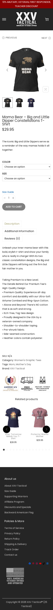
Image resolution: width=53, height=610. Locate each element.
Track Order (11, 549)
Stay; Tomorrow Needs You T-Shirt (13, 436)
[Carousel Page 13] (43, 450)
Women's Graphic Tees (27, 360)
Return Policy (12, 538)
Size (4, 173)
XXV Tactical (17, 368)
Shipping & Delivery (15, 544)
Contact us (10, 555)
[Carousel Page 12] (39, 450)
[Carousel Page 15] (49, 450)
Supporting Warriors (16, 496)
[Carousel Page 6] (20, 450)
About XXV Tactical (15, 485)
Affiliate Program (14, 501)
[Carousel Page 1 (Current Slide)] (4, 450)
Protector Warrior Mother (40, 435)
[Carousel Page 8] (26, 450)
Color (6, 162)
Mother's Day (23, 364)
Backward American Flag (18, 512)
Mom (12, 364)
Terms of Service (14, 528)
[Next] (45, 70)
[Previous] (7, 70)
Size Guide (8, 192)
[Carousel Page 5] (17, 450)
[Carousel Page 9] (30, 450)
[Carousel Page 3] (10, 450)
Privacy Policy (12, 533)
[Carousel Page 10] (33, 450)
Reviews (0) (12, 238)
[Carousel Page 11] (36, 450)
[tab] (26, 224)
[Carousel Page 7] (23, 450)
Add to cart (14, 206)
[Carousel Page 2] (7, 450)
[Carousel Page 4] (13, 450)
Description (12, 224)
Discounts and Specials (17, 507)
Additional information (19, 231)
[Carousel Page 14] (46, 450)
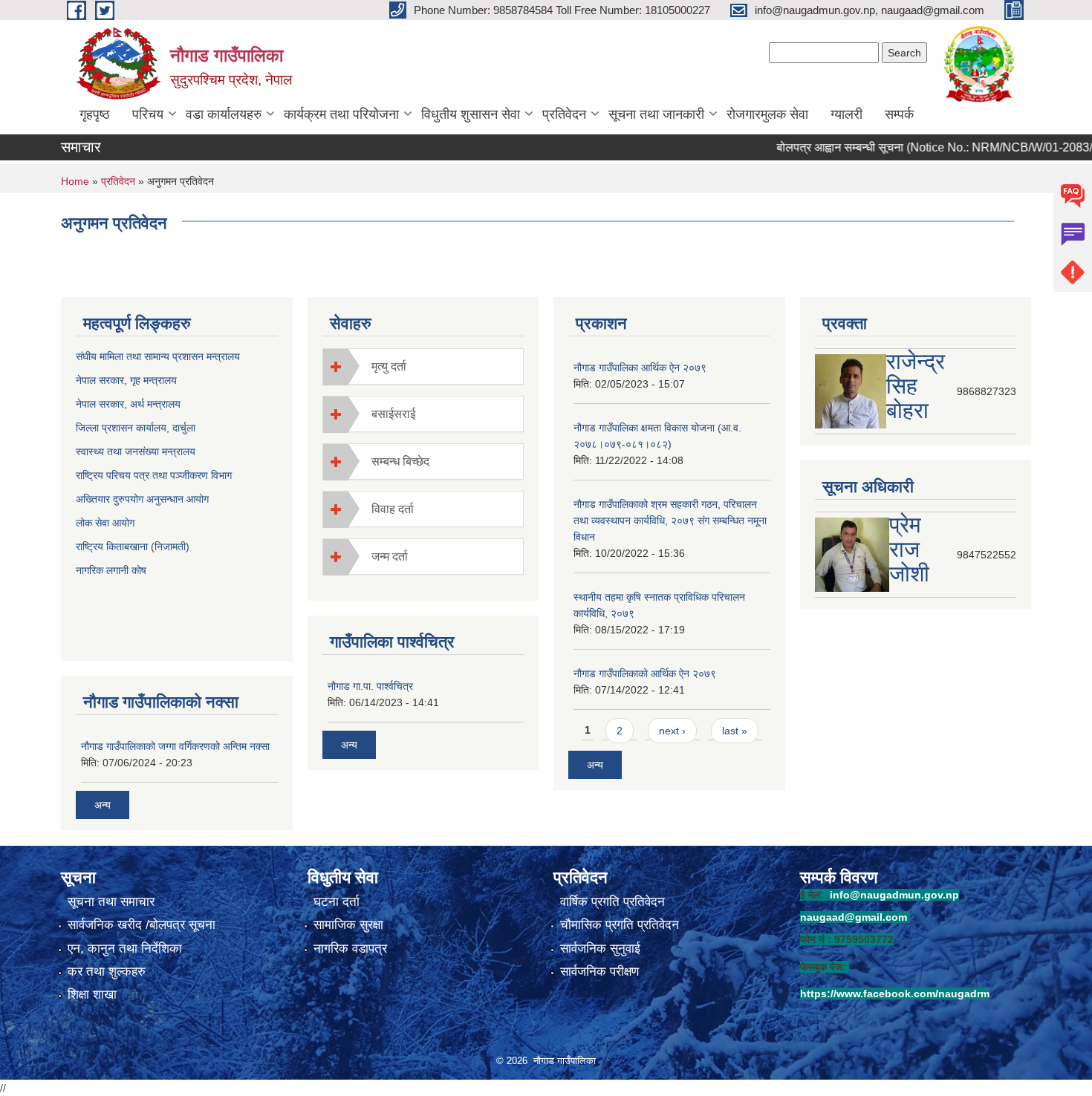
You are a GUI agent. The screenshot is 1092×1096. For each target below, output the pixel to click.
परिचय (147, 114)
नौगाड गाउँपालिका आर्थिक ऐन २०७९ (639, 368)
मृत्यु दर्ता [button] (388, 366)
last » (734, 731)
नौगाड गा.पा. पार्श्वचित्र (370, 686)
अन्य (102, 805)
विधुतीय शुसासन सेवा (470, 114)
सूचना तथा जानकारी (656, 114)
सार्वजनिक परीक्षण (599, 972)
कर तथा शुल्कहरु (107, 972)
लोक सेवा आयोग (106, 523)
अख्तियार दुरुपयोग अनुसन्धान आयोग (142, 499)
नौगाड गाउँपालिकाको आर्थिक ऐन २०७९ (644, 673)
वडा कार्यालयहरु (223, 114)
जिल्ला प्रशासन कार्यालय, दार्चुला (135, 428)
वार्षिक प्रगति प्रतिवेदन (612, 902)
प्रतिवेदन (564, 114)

—————

§ Task statement
Starting with the line that contains "[Carousel Page 5] (17, 450)" and going on through the end of the records, write out every line again, requests included, with each coordinate in the answers multiplied by 0.3 and rounded to the nearest whole number, halves rounded up. Reproduce only those lines and omit the pictures.

§ Solution
[Carousel Page 5] (5, 135)
[Carousel Page 9] (9, 135)
[Carousel Page 3] (3, 135)
Privacy Policy (4, 160)
[Carousel Page 10] (10, 135)
Reviews (0) (4, 71)
[Carousel Page 11] (11, 135)
[tab] (8, 67)
[Carousel Page 7] (7, 135)
Add to cart (4, 62)
[Carousel Page 2] (2, 135)
[Carousel Page 4] (4, 135)
Description (4, 67)
Discounts and Specials (5, 152)
Additional information (6, 69)
[Carousel Page 14] (14, 135)
You are a GUI agent. The screenshot is 1092×1096. For each target below, output the pixel to click.
परिचय (44, 34)
नौगाड गाउँपालिका आर्थिक ऐन २०७९ (192, 110)
मृत्यु दर्ता [button] (116, 110)
last » (220, 219)
नौगाड गा.पा. पार्श्वचित्र (111, 206)
अन्य (31, 242)
विधुतीय शुसासन सेवा (141, 34)
सूचना तथा जानकारी (197, 34)
सार्वजनिक परीक्षण (180, 292)
कर तथा शुल्कहरु (32, 292)
लोक सेवा आयोग (32, 157)
अख्तियार दुरुपयोग अनुसन्धान आयोग (43, 150)
नौगाड गाउँपालिकाको आर्थिक ऐन २०७९ (193, 202)
वडा कार्यालयहरु (67, 34)
जिल्ला प्रशासन कार्यालय, दार्चुला (41, 128)
वार्षिक प्रगति प्रतिवेदन (184, 271)
प्रतिवेदन (169, 34)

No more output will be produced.